Work instructions: Line by line, copy all of the data exactly.

Collected data entries
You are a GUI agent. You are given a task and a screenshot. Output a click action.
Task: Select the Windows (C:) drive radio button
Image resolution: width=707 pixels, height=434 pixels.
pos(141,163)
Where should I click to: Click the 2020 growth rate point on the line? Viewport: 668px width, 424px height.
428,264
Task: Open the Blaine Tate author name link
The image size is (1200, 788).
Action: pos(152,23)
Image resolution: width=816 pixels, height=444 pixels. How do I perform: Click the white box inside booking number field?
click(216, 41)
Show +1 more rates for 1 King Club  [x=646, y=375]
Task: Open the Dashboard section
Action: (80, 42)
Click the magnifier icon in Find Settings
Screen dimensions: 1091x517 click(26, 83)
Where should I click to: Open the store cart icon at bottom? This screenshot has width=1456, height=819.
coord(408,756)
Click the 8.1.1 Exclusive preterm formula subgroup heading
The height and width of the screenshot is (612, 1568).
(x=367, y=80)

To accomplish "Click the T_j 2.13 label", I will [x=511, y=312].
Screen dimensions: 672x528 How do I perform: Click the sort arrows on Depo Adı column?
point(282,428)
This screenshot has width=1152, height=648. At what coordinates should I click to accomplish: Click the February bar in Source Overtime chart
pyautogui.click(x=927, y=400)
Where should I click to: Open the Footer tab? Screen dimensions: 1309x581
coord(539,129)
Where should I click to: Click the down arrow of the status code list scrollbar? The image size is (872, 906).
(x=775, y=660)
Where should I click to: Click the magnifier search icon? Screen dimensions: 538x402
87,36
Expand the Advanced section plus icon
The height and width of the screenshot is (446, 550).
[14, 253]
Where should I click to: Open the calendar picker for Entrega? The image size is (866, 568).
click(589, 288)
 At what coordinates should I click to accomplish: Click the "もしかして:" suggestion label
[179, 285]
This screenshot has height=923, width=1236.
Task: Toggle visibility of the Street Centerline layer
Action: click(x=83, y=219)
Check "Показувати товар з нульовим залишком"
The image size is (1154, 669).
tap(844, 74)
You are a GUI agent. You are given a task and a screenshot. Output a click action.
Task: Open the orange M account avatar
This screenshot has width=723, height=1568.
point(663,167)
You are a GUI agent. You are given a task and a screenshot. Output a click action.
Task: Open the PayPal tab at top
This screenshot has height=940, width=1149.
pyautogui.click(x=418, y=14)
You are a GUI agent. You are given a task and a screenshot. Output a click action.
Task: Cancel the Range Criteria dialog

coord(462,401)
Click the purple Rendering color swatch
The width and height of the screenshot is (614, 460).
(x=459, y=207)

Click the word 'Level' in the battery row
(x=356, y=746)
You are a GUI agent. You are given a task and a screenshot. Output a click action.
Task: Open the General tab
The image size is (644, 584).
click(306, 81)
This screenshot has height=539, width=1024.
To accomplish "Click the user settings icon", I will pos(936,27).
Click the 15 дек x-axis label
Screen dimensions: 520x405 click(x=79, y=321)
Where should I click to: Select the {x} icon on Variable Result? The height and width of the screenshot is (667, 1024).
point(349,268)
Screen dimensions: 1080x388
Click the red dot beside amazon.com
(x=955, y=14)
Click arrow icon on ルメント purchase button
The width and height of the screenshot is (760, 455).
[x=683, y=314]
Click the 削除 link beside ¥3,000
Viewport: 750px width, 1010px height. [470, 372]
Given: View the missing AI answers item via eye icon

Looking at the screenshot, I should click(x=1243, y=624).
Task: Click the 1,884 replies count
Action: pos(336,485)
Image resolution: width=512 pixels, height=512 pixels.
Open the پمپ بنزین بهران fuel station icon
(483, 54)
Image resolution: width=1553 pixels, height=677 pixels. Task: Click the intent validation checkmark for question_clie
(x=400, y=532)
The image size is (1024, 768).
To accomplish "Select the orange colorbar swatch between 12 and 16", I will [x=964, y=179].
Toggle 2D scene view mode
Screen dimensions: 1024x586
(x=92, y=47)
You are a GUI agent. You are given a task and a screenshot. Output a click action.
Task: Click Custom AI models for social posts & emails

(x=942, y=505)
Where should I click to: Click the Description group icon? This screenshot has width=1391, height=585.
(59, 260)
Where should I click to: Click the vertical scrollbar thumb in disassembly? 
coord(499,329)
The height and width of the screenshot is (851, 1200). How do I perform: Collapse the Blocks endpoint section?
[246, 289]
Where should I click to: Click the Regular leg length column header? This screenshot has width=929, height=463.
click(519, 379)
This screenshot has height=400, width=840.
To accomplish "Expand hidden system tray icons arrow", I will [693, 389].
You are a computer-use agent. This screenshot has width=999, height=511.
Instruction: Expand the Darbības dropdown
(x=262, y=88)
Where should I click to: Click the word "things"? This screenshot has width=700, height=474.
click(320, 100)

Output for this exercise:
You are a GUI agent. You are given a task and a screenshot. Output a click action.
Task: Select the Windows (C:) drive radio button
Image resolution: width=707 pixels, height=434 pixels.
pos(141,163)
Where should I click to: Click the 2020 growth rate point on the line? Viewport: 668px width, 424px height.
428,264
Task: Open the Blaine Tate author name link
The image size is (1200, 788).
Action: pos(152,23)
Image resolution: width=816 pixels, height=444 pixels. How do I perform: Click the white box inside booking number field?
click(216, 41)
Show +1 more rates for 1 King Club  [x=646, y=375]
Task: Open the Dashboard section
Action: (80, 42)
Click the magnifier icon in Find Settings
Screen dimensions: 1091x517 click(26, 83)
Where should I click to: Open the store cart icon at bottom? This screenshot has width=1456, height=819.
coord(408,756)
Click the 8.1.1 Exclusive preterm formula subgroup heading
The height and width of the screenshot is (612, 1568).
(x=367, y=80)

To accomplish "Click the T_j 2.13 label", I will [x=511, y=312].
Screen dimensions: 672x528 How do I perform: Click the sort arrows on Depo Adı column?
point(282,428)
This screenshot has width=1152, height=648. At what coordinates should I click to accomplish: Click the February bar in Source Overtime chart
pyautogui.click(x=927, y=400)
Where should I click to: Open the Footer tab? Screen dimensions: 1309x581
coord(539,129)
Where should I click to: Click the down arrow of the status code list scrollbar? The image size is (872, 906).
(x=775, y=660)
Where should I click to: Click the magnifier search icon? Screen dimensions: 538x402
87,36
Expand the Advanced section plus icon
The height and width of the screenshot is (446, 550).
[14, 253]
Where should I click to: Open the calendar picker for Entrega? The image size is (866, 568).
click(589, 288)
 At what coordinates should I click to accomplish: Click the "もしかして:" suggestion label
[179, 285]
This screenshot has height=923, width=1236.
Task: Toggle visibility of the Street Centerline layer
Action: click(x=83, y=219)
Check "Показувати товар з нульовим залишком"
The image size is (1154, 669).
tap(844, 74)
You are a GUI agent. You are given a task and a screenshot. Output a click action.
Task: Open the orange M account avatar
This screenshot has width=723, height=1568.
point(663,167)
You are a GUI agent. You are given a task and a screenshot. Output a click action.
Task: Open the PayPal tab at top
This screenshot has height=940, width=1149.
pyautogui.click(x=418, y=14)
You are a GUI agent. You are given a task and a screenshot. Output a click action.
Task: Cancel the Range Criteria dialog

coord(462,401)
Click the purple Rendering color swatch
The width and height of the screenshot is (614, 460).
(x=459, y=207)

Click the word 'Level' in the battery row
(x=356, y=746)
You are a GUI agent. You are given a task and a screenshot. Output a click action.
Task: Open the General tab
The image size is (644, 584).
click(306, 81)
This screenshot has height=539, width=1024.
To accomplish "Click the user settings icon", I will pos(936,27).
Click the 15 дек x-axis label
Screen dimensions: 520x405 click(x=79, y=321)
Where should I click to: Select the {x} icon on Variable Result? The height and width of the screenshot is (667, 1024).
point(349,268)
Screen dimensions: 1080x388
Click the red dot beside amazon.com
(x=955, y=14)
Click arrow icon on ルメント purchase button
The width and height of the screenshot is (760, 455).
[x=683, y=314]
Click the 削除 link beside ¥3,000
Viewport: 750px width, 1010px height. [470, 372]
Given: View the missing AI answers item via eye icon

Looking at the screenshot, I should click(x=1243, y=624).
Task: Click the 1,884 replies count
Action: pos(336,485)
Image resolution: width=512 pixels, height=512 pixels.
Open the پمپ بنزین بهران fuel station icon
(483, 54)
Image resolution: width=1553 pixels, height=677 pixels. Task: Click the intent validation checkmark for question_clie
(x=400, y=532)
The image size is (1024, 768).
To accomplish "Select the orange colorbar swatch between 12 and 16", I will [x=964, y=179].
Toggle 2D scene view mode
Screen dimensions: 1024x586
(x=92, y=47)
You are a GUI agent. You are given a task and a screenshot. Output a click action.
Task: Click Custom AI models for social posts & emails

(x=942, y=505)
Where should I click to: Click the Description group icon? This screenshot has width=1391, height=585.
(59, 260)
Where should I click to: Click the vertical scrollbar thumb in disassembly? 
coord(499,329)
The height and width of the screenshot is (851, 1200). How do I perform: Collapse the Blocks endpoint section?
[246, 289]
Where should I click to: Click the Regular leg length column header? This screenshot has width=929, height=463.
click(519, 379)
This screenshot has height=400, width=840.
To accomplish "Expand hidden system tray icons arrow", I will [693, 389].
You are a computer-use agent. This screenshot has width=999, height=511.
Instruction: Expand the Darbības dropdown
(x=262, y=88)
Where should I click to: Click the word "things"? This screenshot has width=700, height=474.
click(320, 100)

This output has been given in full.